Ten of Swords

Flying at the light again and again

Stupid little moth .It's overkill of something already killed. There's nothing you can do now. That's a relief: Releasing control. Lay it down. Lay down. On the cool ground. Sink into the earth. The cycle has ended

Rut-ro. The ten of swords. Deep breaths. Dang it really, Universe? What am I beating to death again and again, reserecting and killing off? Over thinking.  

So many possibilities here because,  well, by this age, I've really dragged the same dead carcases behind me. Occasionally pointing back to show them to people or get upset about them. (That would be a good painting if just a TAD heavy- dragging a bunch of dead animal headed people corpses behind me). How about competition? I've been dragging that one way too long but have a really hard time severing the line.   We're all in it together. But still I feel redundant. Edging on just being another old lady artist.  Competition has been massively played out. Feeling like I can't compete but have to- as an artist, a mother, a wife,  a friend.
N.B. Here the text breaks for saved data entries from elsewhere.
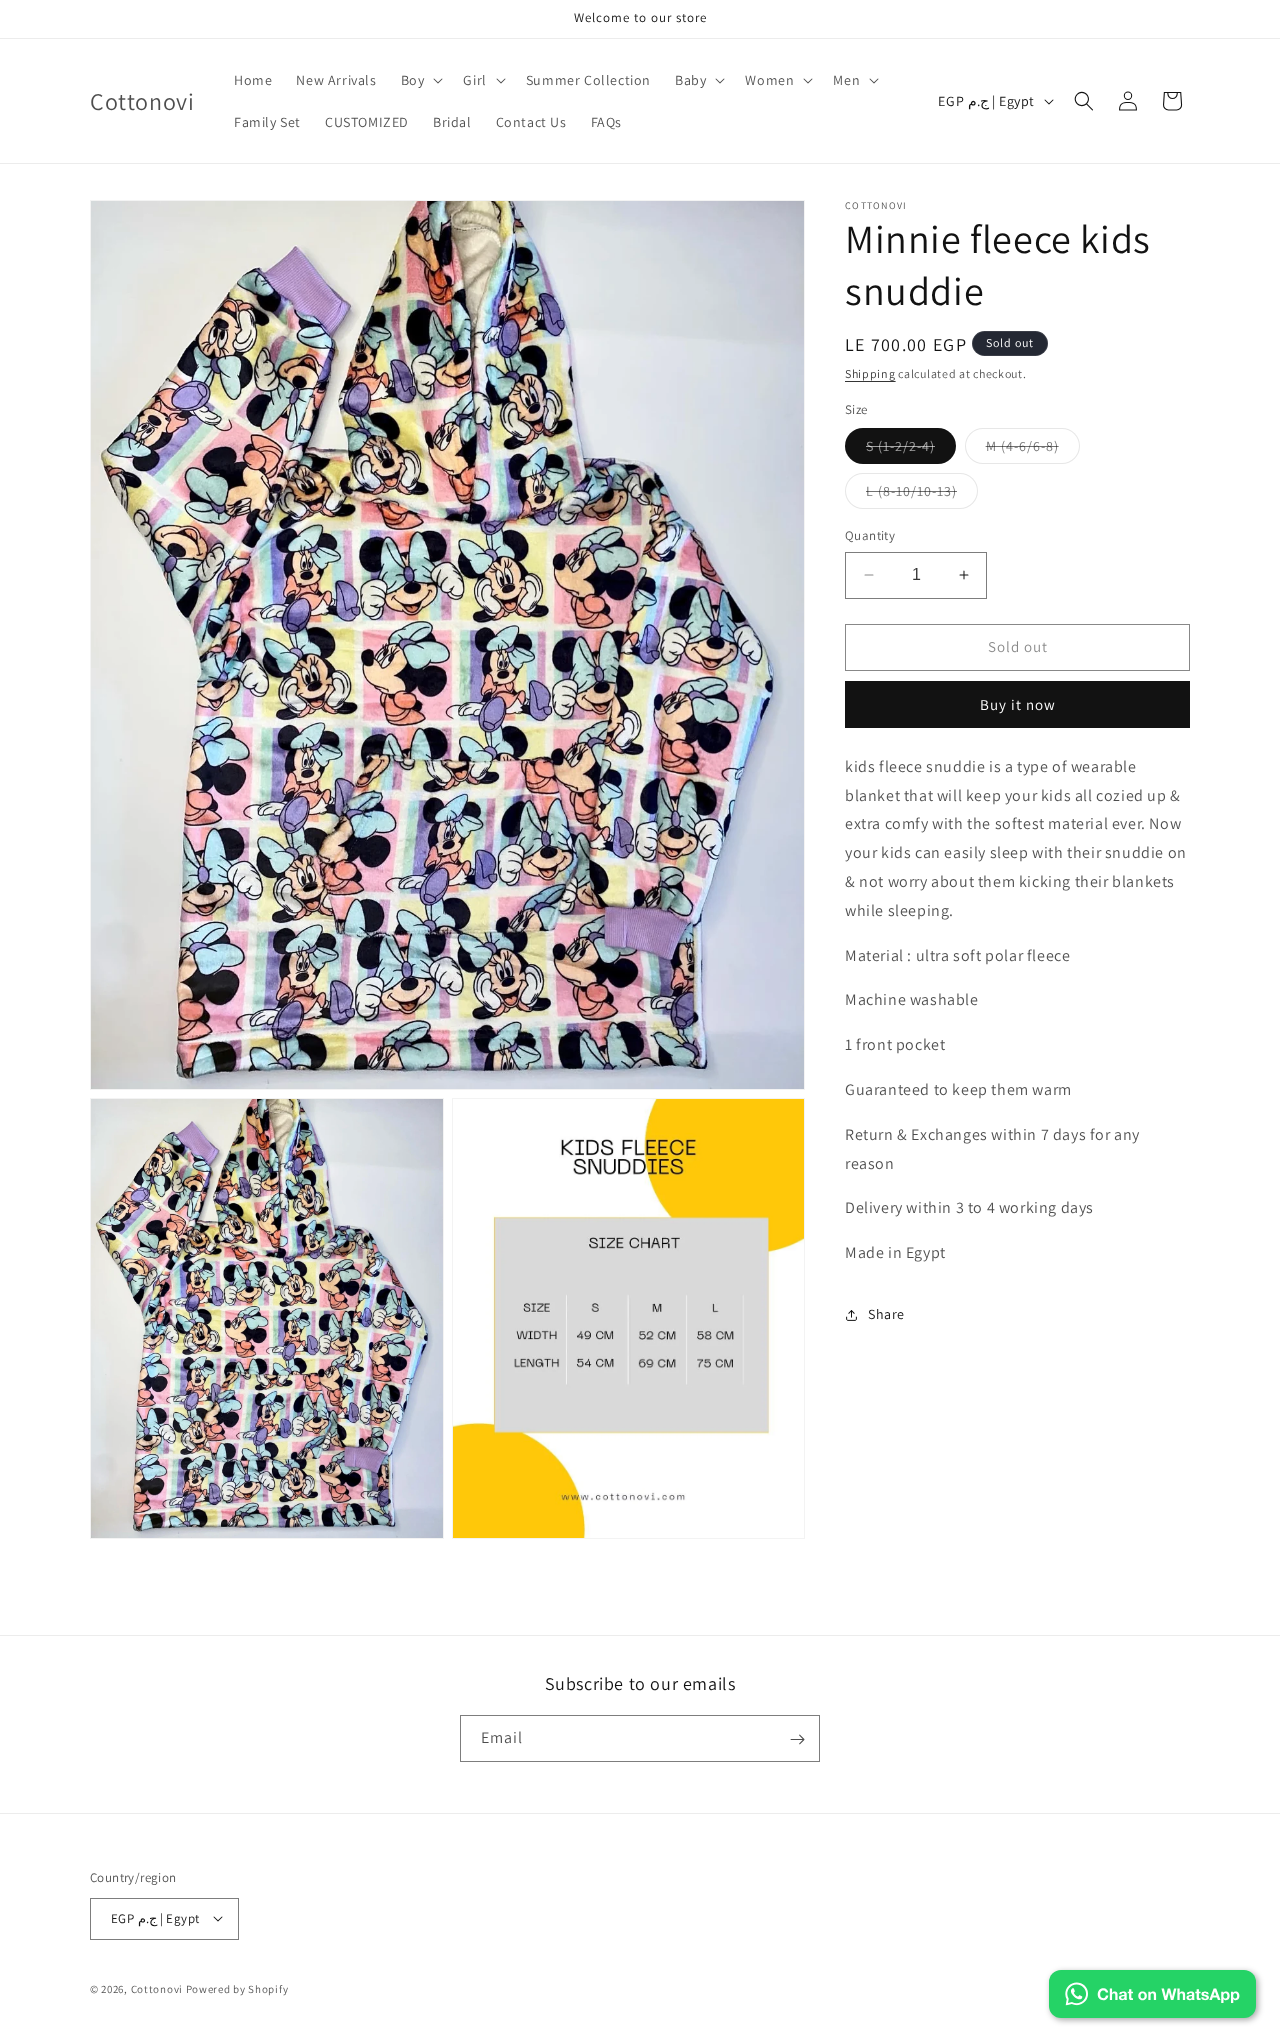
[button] (420, 80)
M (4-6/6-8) (1033, 450)
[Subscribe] (797, 1739)
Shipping (870, 373)
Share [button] (886, 1314)
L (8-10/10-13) (922, 495)
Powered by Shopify (237, 1988)
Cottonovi (157, 1988)
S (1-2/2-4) (911, 450)
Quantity (870, 535)
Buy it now (1018, 704)
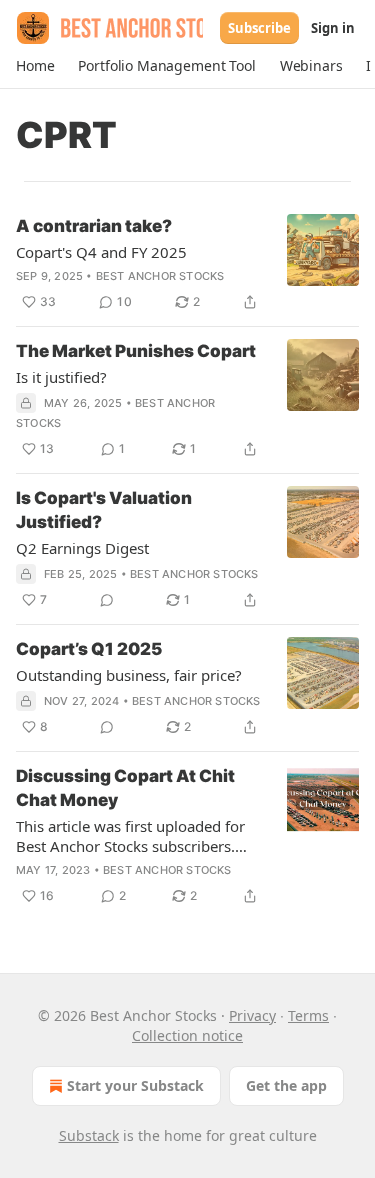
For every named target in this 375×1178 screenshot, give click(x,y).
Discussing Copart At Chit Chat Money (125, 788)
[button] (35, 66)
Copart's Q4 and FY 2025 (101, 252)
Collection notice (187, 1035)
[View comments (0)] (107, 600)
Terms (308, 1015)
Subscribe (259, 28)
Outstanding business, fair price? (129, 675)
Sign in (333, 28)
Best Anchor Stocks (160, 276)
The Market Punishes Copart (136, 351)
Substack (89, 1135)
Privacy (252, 1015)
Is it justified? (61, 377)
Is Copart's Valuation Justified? (104, 510)
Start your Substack (135, 1085)
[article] (187, 264)
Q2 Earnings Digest (82, 548)
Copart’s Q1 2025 (89, 649)
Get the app (286, 1085)
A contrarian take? (94, 226)
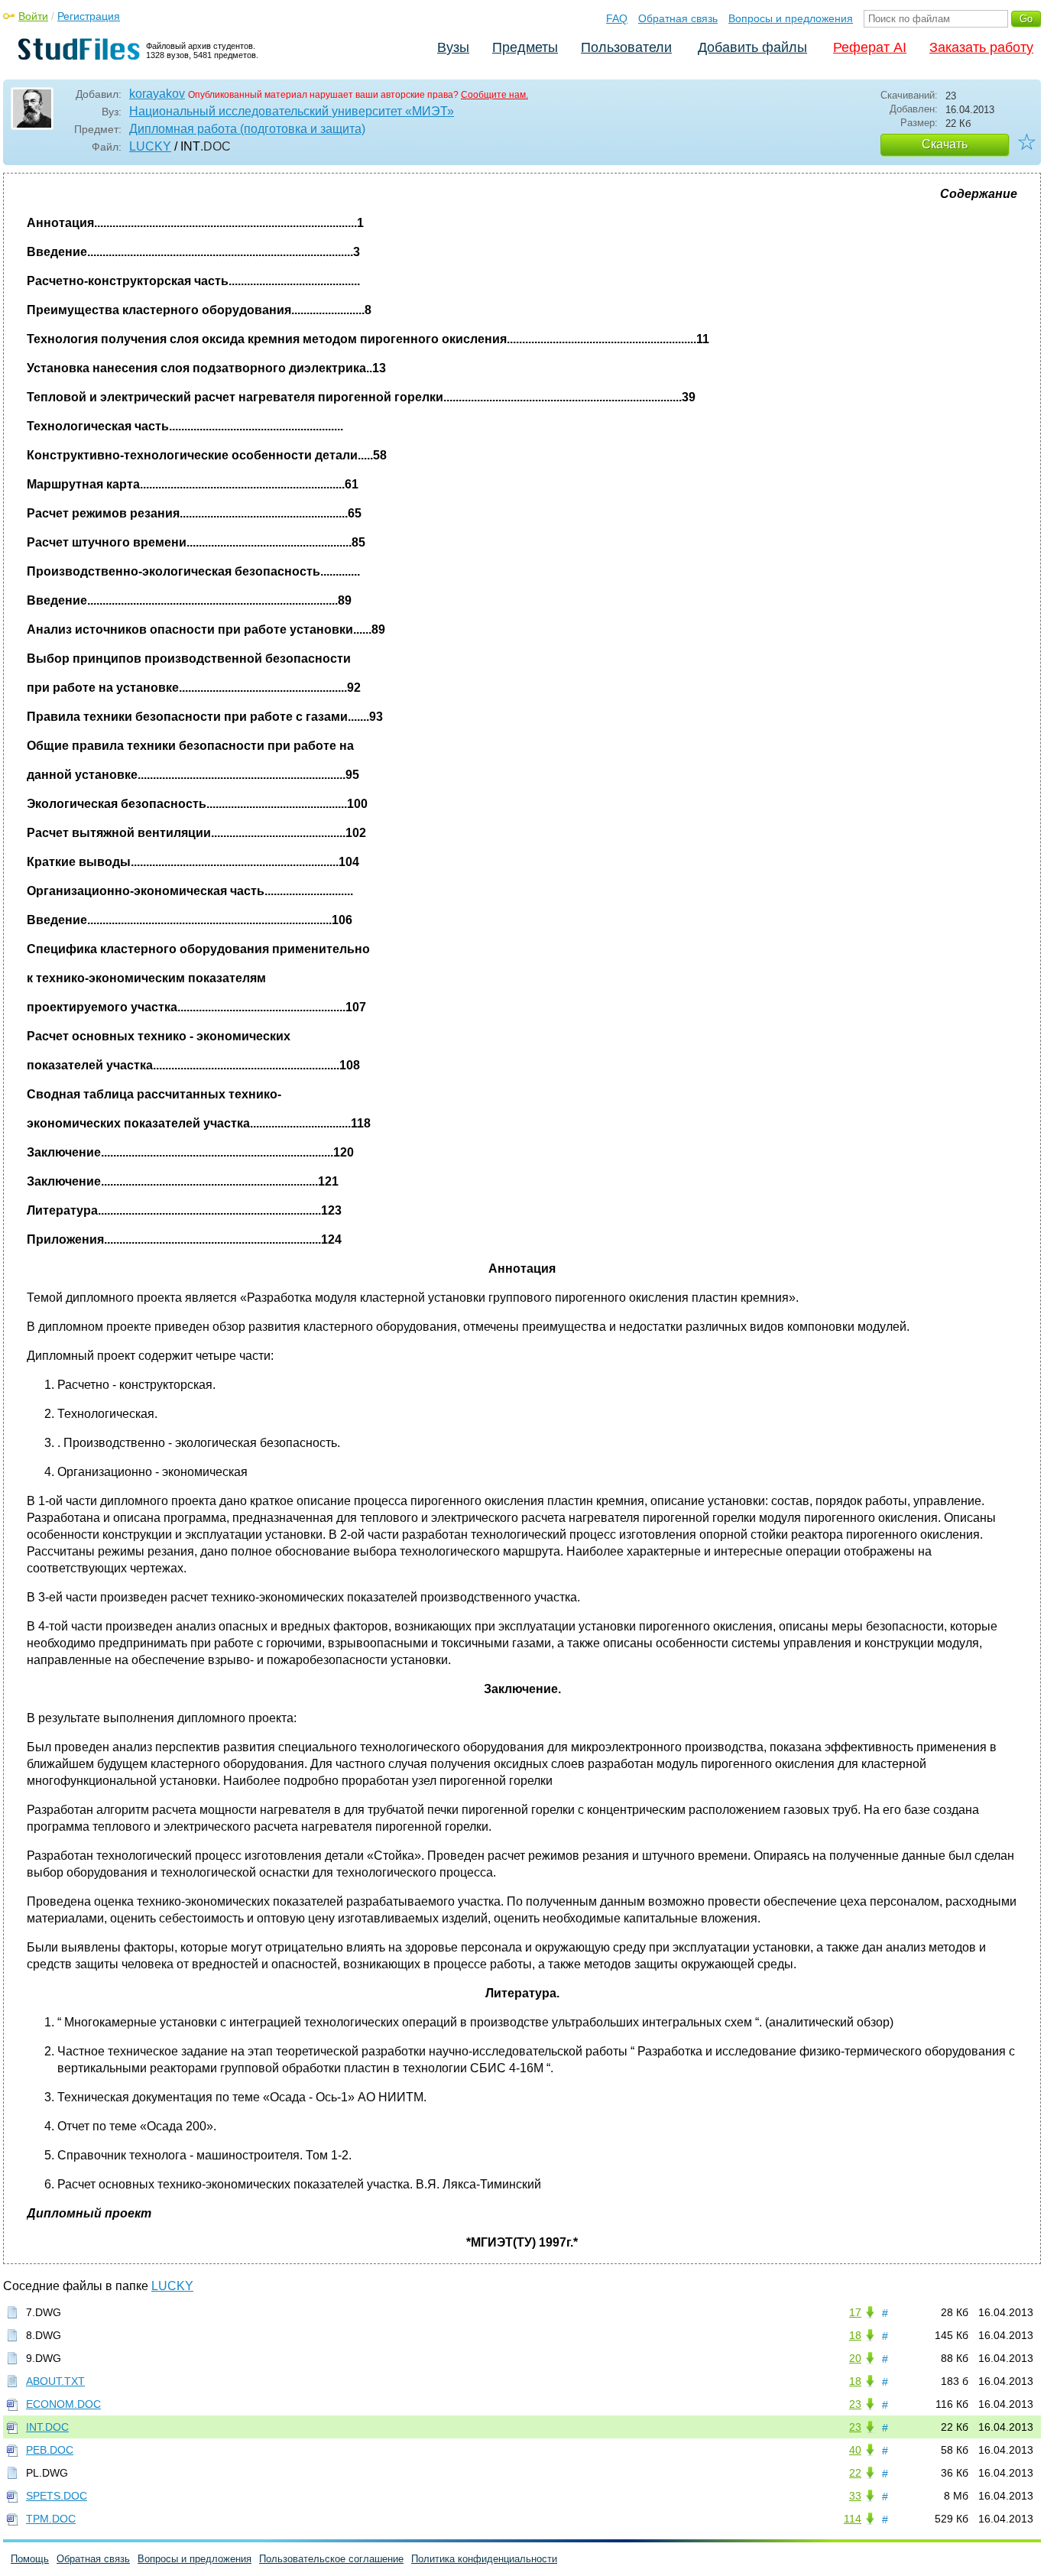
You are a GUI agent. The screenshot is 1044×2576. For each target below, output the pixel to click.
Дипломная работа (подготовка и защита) (247, 128)
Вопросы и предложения (790, 18)
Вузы (453, 47)
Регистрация (88, 16)
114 (852, 2519)
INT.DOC (47, 2427)
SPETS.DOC (56, 2496)
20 (855, 2358)
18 (855, 2335)
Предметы (525, 47)
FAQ (616, 18)
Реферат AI (869, 47)
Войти (33, 16)
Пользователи (626, 47)
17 (855, 2312)
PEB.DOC (49, 2450)
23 (855, 2404)
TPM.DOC (51, 2519)
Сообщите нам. (494, 94)
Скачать (945, 144)
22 (855, 2473)
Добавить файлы (752, 47)
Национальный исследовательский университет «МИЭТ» (291, 111)
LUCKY (150, 146)
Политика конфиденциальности (484, 2559)
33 (855, 2496)
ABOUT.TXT (55, 2381)
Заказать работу (981, 47)
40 (855, 2450)
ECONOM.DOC (63, 2404)
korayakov (157, 93)
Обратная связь (678, 18)
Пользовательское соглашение (331, 2559)
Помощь (30, 2559)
Also,  as mentally negative, end of the cycle, tens, go- it may be time to stop berating my body for not being perfect.  For aging. Yes yes, you say I still look pretty dang good for my age,  but my neck has started looking like the trunk of a palm tree, my eyelids have vanished and no matter how many ointments I slather on my face it has started sliding towards my toes.  I could set down that corpse too. Can I? Or is that,  as the French matrons say,  letting yourself go? Tisk tisk. Wouldn't it be nice to not give a f@#k?

I pull a second clarifying card and its the five of coins. Maybe this 10 is really about my mother? I've been trying to help her stay in her home as her brain gently descends into the wak-a-doodle land that is dementia. It's exasperating and exhausting. I would looove to set it down.  To stop shifting the hoards of stuff in her home,  to stop cleaning rat shit, to stop caring if her refrigerator is breeding the next plague, to stop worrying about the house caving in and her cancer surgery and falling and cats being feed cat litter and too much wine with medications. But I can't cut that one free, though it has about 20 swords stabbed in it already. Could I paint mom laying down with the swords in her? Yikes...no. (though, weirdly, she was laying in the position when I discovered her passed out on the floor recently).

So you tell me - which 10 the deck is showing me? Which is it showing you?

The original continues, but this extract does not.